Сочельник - музыкант, играющий на сопели, народном деревянном духовом
инструменте типа флейты.
Сполох - набат, колокольный звон, служащий сигналом бедствия.
Стрета - встреча.
Сугрева - укрытие, приют.
Сукман - суконный кафтан; одежда низших слоев населения.
Сыроядцы - язычники, дикари.
Таем - тайно, тайком.
Тамашить - беспокоить.
Терлик - верхняя одежда знатных лиц, надевавшаяся в торжественных
случаях; шилась преимущественно из златотканой материи и украшалась
драгоценностями.
Терпентин - живица: смолистый сок, выделяемый хвойными деревьями.

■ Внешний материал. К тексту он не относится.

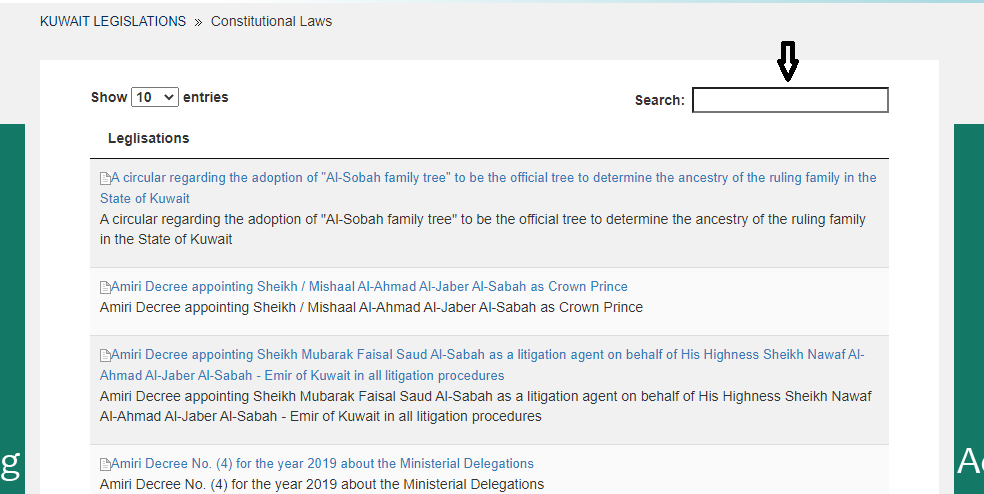Click black description text of Crown Prince decree
The height and width of the screenshot is (494, 984).
371,307
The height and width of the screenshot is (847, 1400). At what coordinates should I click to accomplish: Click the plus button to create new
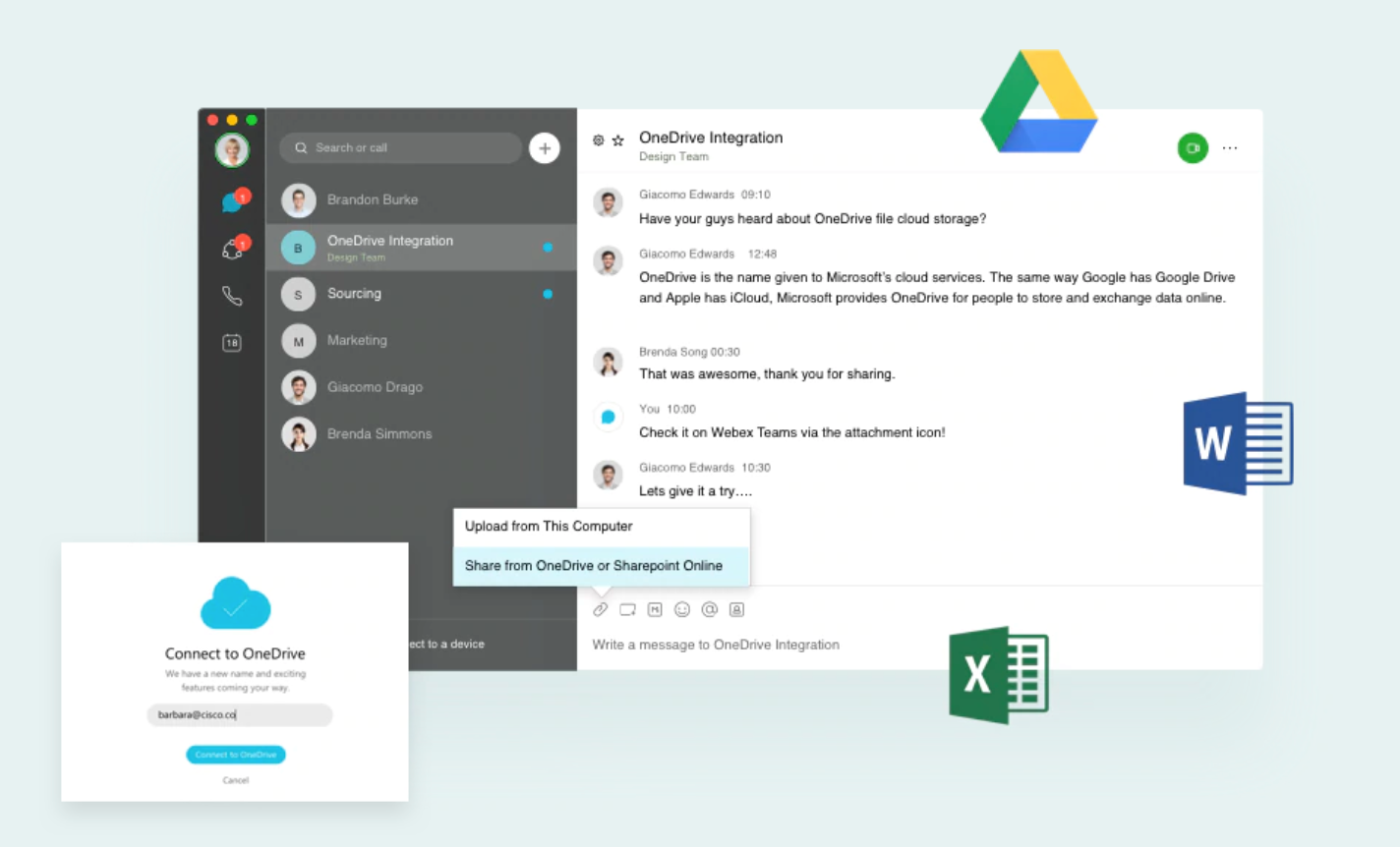(545, 148)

Терченин - горец, живущий на Тереке.
Треух объяринной - шапка из плотной шелковой ткани с узорами.
Турский - турецкий.
Убаить - уговорить.
Убрусы - вышивка.
Углезнуть - сбежать, скрыться.
Угобжает - угождает, потакает.
Узорочье - предметы роскоши, драгоценности.
Улус - становище кочевников.
Упряг - здесь: определенный отрезок времени; срок от роздыха до
роздыха.
Усохутиться - спрятаться, скрыться.
Утеклец - беглец.
Уторопь - торопливо, спешно; в уторопь - вдогон.

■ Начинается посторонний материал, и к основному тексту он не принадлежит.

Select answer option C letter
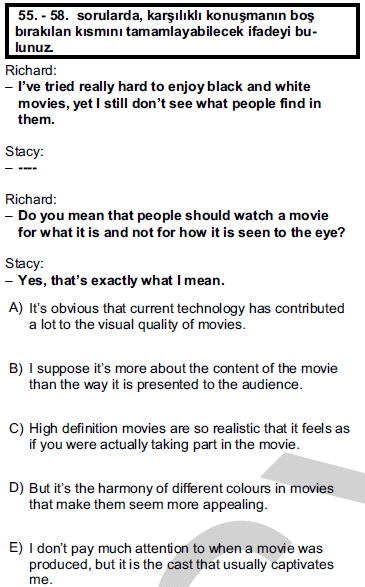This screenshot has height=587, width=365. 16,428
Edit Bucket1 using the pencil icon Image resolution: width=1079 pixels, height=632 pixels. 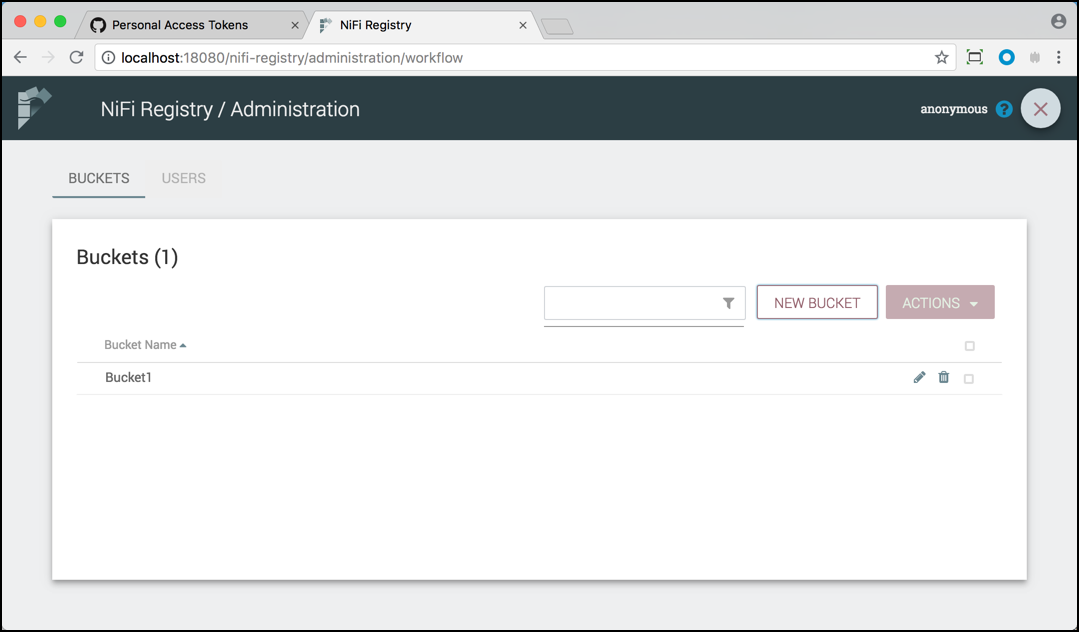919,377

Уторы - нарезка в клепках бочек для крепления днища.
Фальконет - старинная мелкокалиберная пушка.
Ферязь - верхняя длинная мужская одежда.
Фрязи - французы; фряжское - французское.
Харкиз (харьюз) - хариус, семейство рыб подотряда лососевидных.

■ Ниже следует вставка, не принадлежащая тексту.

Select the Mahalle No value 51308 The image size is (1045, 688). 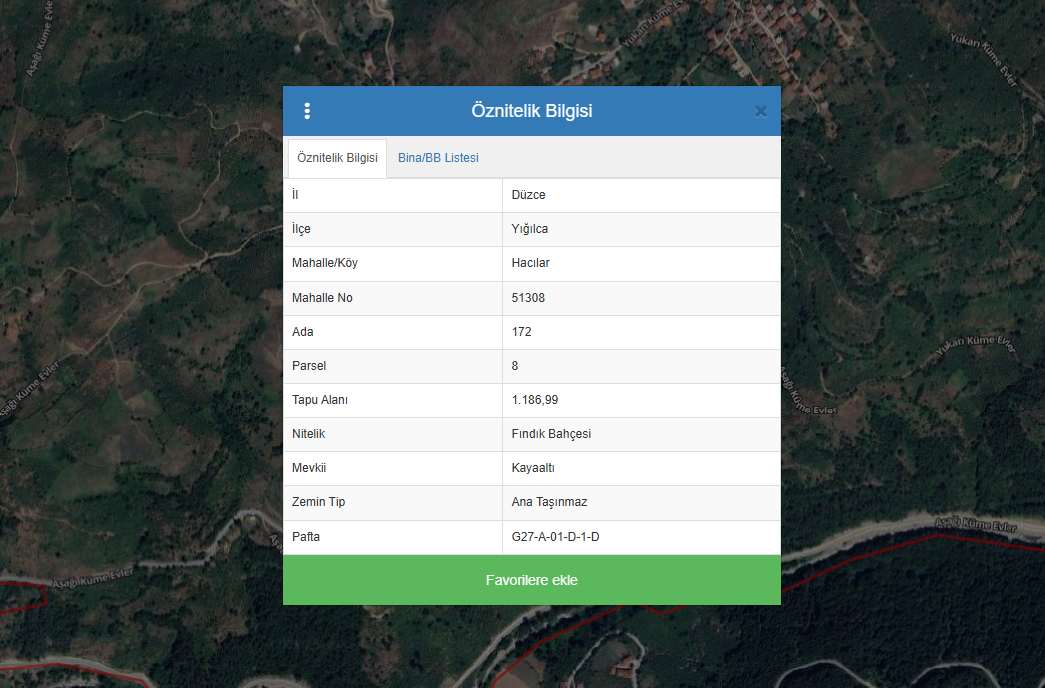(x=528, y=298)
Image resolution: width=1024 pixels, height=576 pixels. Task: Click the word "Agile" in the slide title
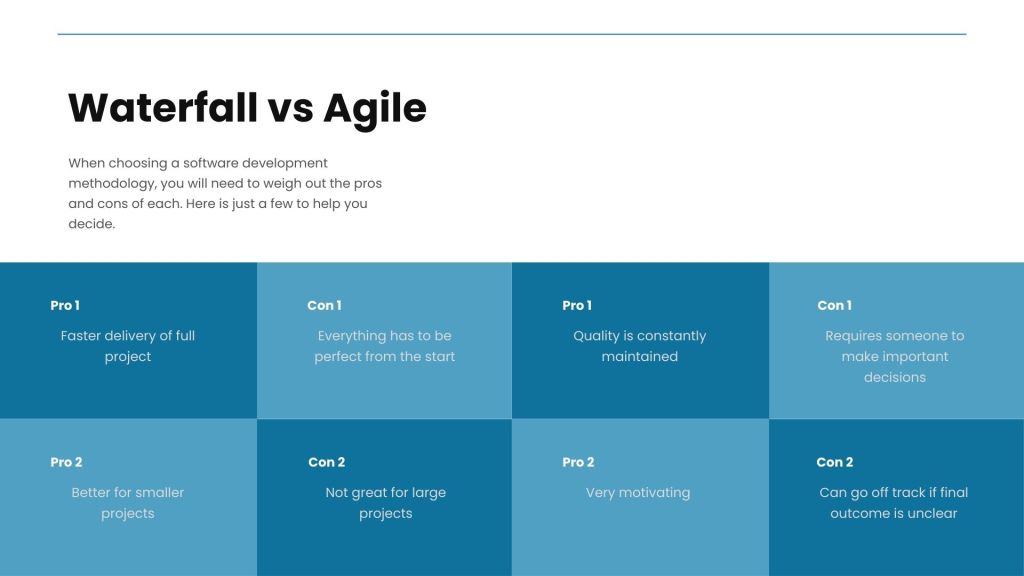point(374,109)
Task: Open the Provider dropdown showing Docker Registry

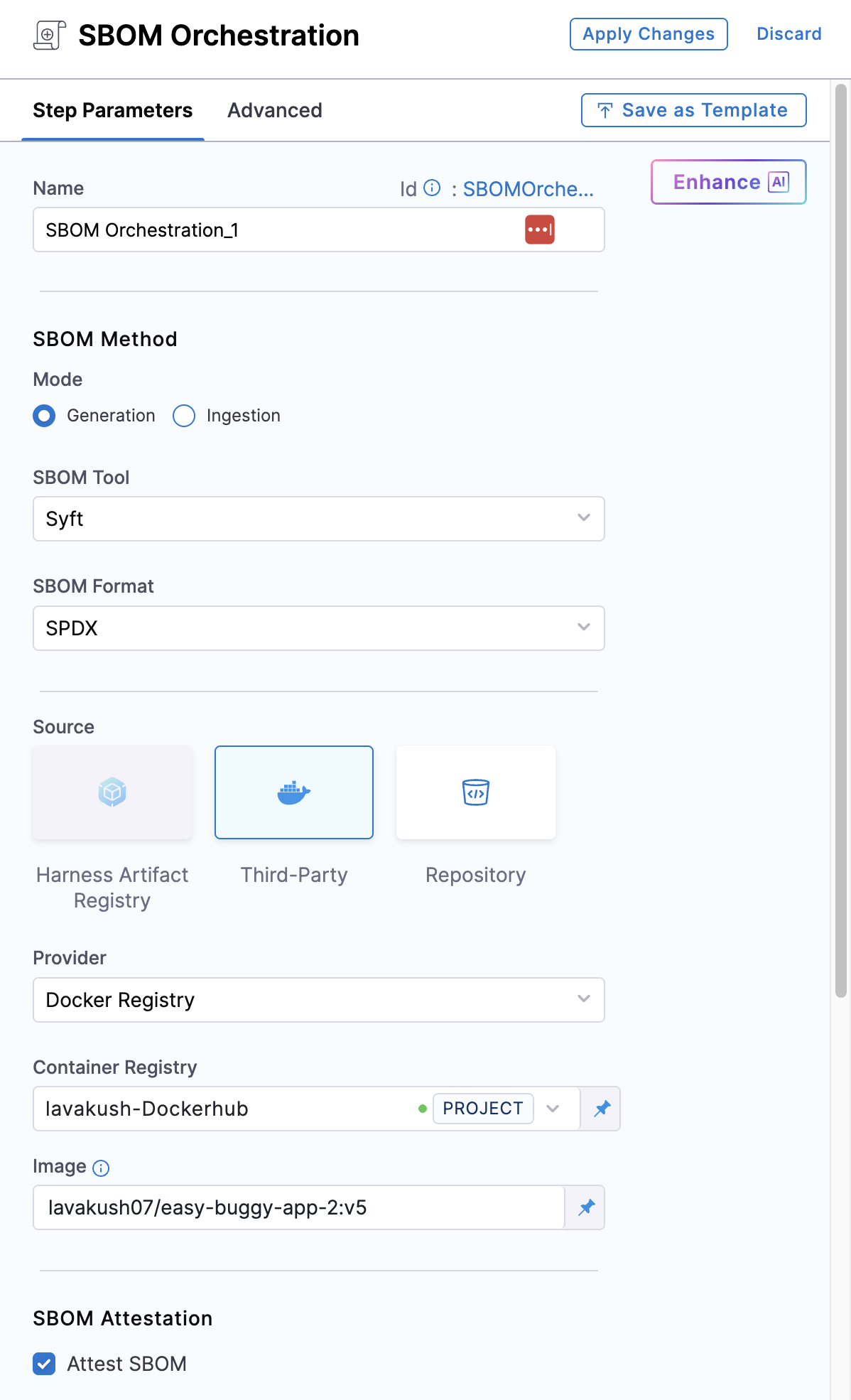Action: pos(318,1000)
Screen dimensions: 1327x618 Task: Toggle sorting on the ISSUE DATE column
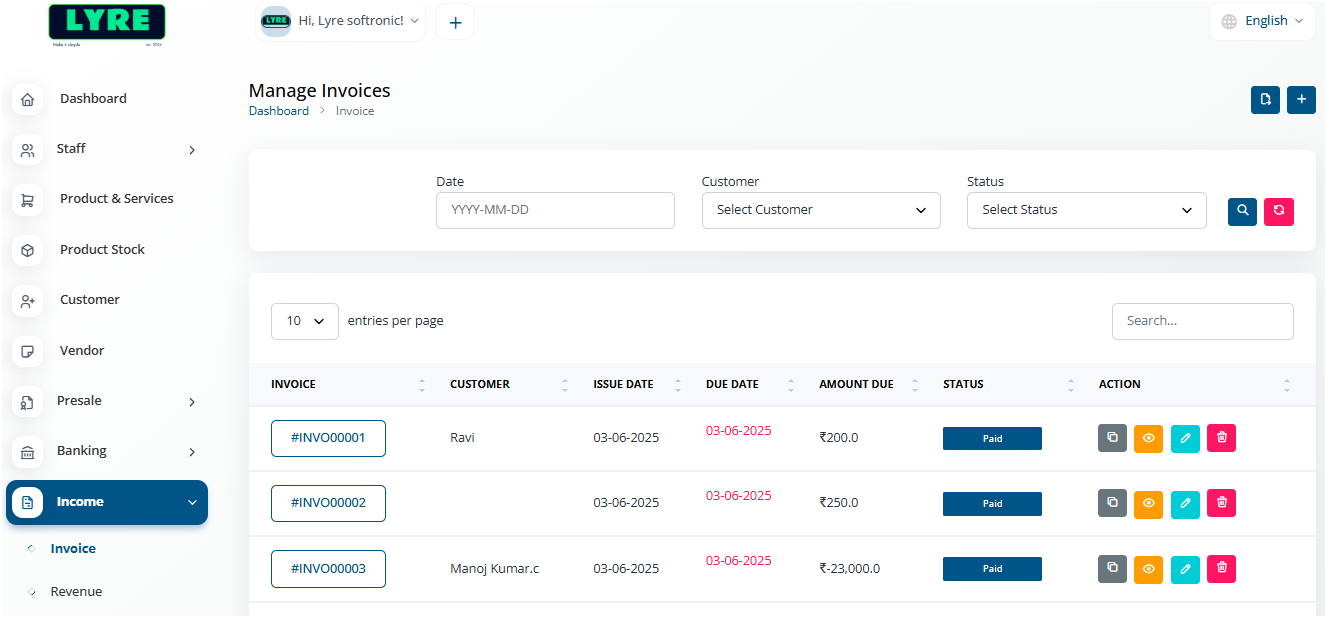(678, 384)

Хвалынь (Хвалынское море) - Каспийское море.
Шадрины - оспины.
Шандал - подсвечник.
Шанцы - военные укрепления, редуты.
Шарпать - грабить; шарпальник - грабитель.
Шемайка (шемая, синец) - рыба семейства карповых,
Ширинка - короткое полотнище ткани: полотенце, платок (обычно вышитые).
Шиш - бунтовщик, разбойник.
Шугай - короткая кофта с рукавами.
Эдиль-река - Волга.
Ю - ее.
Юкнуться - стукнуться, ушибиться.
Ямы - путевые станции, на которых меняли лошадей.
Яндова (ендова) - большая металлическая чаша.
Япанча (епанча) - шерстяной плащ без рукавов.
Ярыга - слуга в кабаке; низший чин полиции.
Ясак - подать, собиравшаяся в пользу Русского государства с народов
Поволжья и Сибири.
ПРИМЕЧАНИЯ
1. Приказы в XVII в. являлись центральными правительственными
учреждениями, ведавшими делами внутренней и внешней политики. Земский
приказ ведал делами об убийствах, разбоях и грабежах в Москве.
2. По уголовному законодательству XVII в. в наказание за убийство мужа
женщина подвергалась мучительной и позорной казни: ее живой по шею
закапывали в землю.
3. В Разбойном приказе рассматривались дела об убийствах, разбоях и
грабежах на всей территории государства (кроме Москвы).
4. Стрелецкая слобода - поселение стрельцов в Москве. Стрелецкие
слободы были расположены по р.Неглинной около Кремля и вдоль Земляного
города.
5. Борис Иванович Морозов (1590-1661), боярин, шурин царя Алексея
Михайловича, его воспитатель и влиятельный советчик. Дьяк Чистов - Чистый
Назарий, думный дьяк, возглавлял Посольский приказ; убит 2 июня 1648 г.
Плещеев Леонтий Степанович - судья Земского приказа; убит во время
восстания в 1648 г.
6. Паншин - городок, расположенный у впадения в Дон рек Тишины и
Иловли, являлся одним из опорных пунктов донского казачества в его
походах.
7. Жидовин Схария - лицо полулегендарное. О нем сообщает религиозный
писатель XVI в. игумен Иосиф Волоцкий в "Сказании о новоявившейся
ереси...". Согласно "Сказанию...", Схария - еретик, чернокнижник, астролог
и звездочет, положивший начало ереси жидовствующих.
8. Юрий Олексиевич - Долгорукий (ум. в 1682 г.), князь, боярин, глава
Приказа сыскных дел. Возглавлял дворянское ополчение во время подавления
разинского восстания; отличался особой жестокостью в расправе с
повстанцами.
9. Фролова башня - одна из башен московского Кремля, построена в 1491
г. миланским архитектором Пьетро Солярио. С 1658 г. башня стала называться
Спасской, в честь иконы Спаса, написанной над ее воротами.
10. Плящий - трескучий мороз, от слова "плясать". По-видимому, здесь
игра слов: упомянуты инициаторы "соляного налога" - дьяк Чистов, судья
Плещеев и боярин Б.И.Морозов.
11. Соляной бунт - восстание городской бедноты в Москве в июне 1648 г.